Within the records below, repeat each line exactly but keep every picture out of the copy.

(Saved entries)
________________________

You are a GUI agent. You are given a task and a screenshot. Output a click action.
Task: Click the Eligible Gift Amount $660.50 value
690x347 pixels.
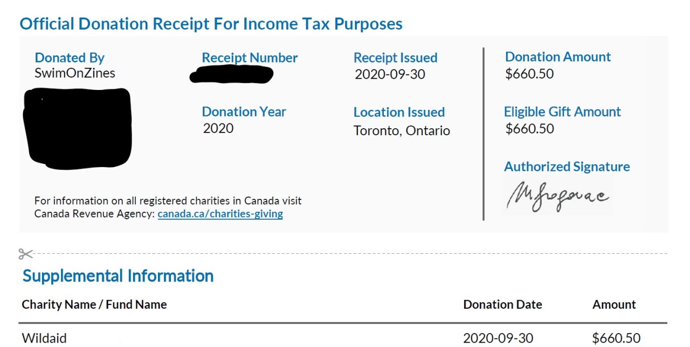click(530, 129)
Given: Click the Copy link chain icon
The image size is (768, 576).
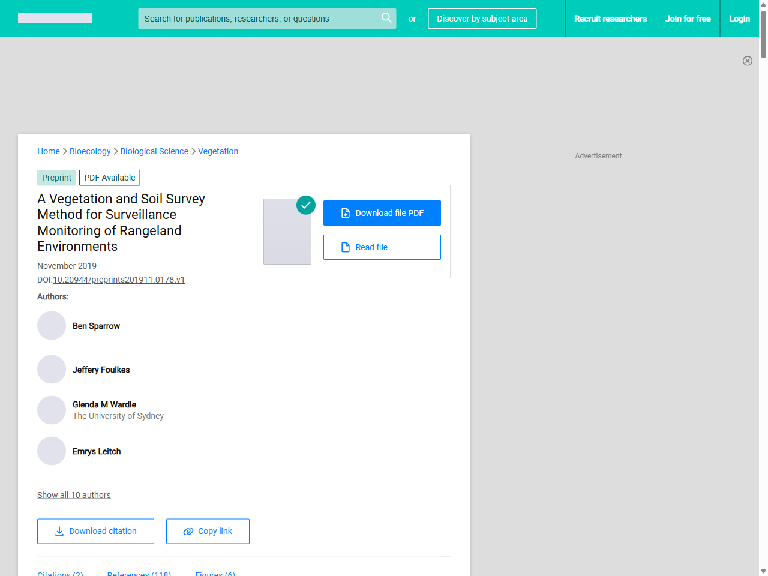Looking at the screenshot, I should (188, 531).
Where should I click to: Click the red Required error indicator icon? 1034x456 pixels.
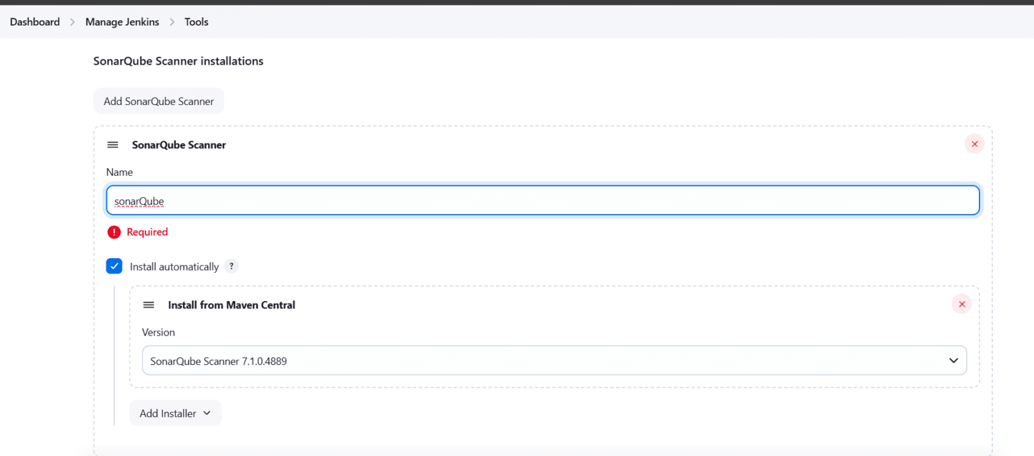[x=113, y=232]
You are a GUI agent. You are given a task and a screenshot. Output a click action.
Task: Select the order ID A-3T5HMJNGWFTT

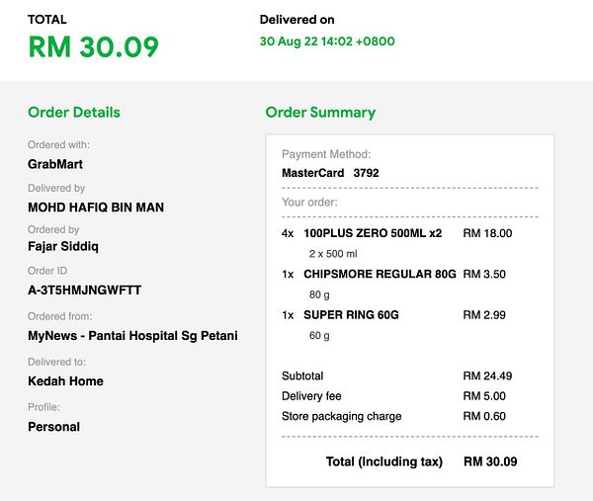pos(85,290)

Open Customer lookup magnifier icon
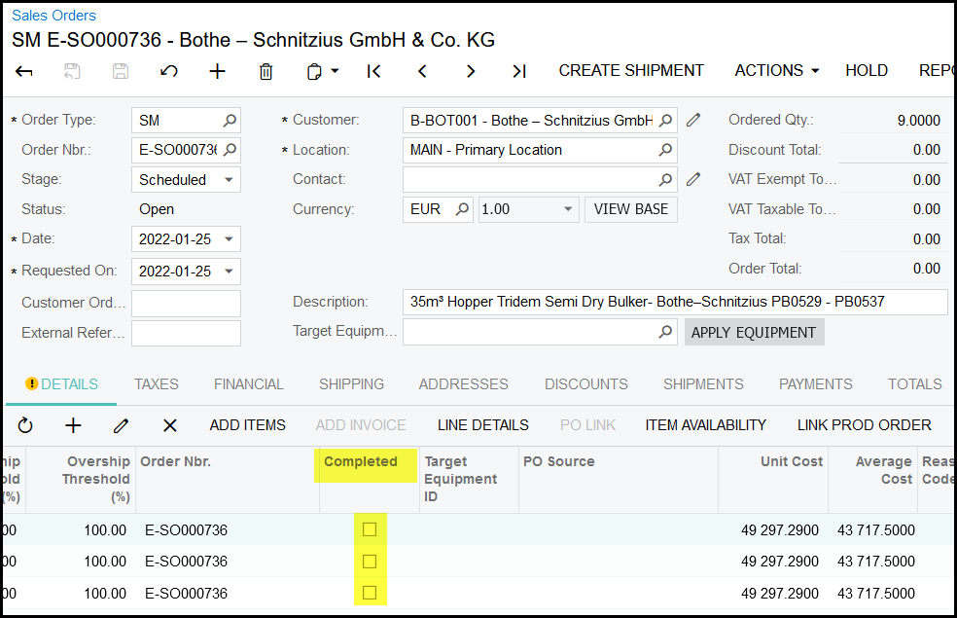pyautogui.click(x=665, y=121)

________________________

Response to the task:
You are a GUI agent. You are given a task and a screenshot. Output a click action.
Task: Click the Eligible Gift Amount $660.50 value
690x347 pixels.
click(530, 129)
Given: Click the Copy link chain icon
The image size is (768, 576).
Looking at the screenshot, I should (188, 531).
Where should I click to: Click the red Required error indicator icon? 1034x456 pixels.
[x=113, y=232]
You are a GUI agent. You are given a task and a screenshot. Output a click action.
Task: Select the order ID A-3T5HMJNGWFTT

pos(85,290)

Open Customer lookup magnifier icon
pyautogui.click(x=665, y=121)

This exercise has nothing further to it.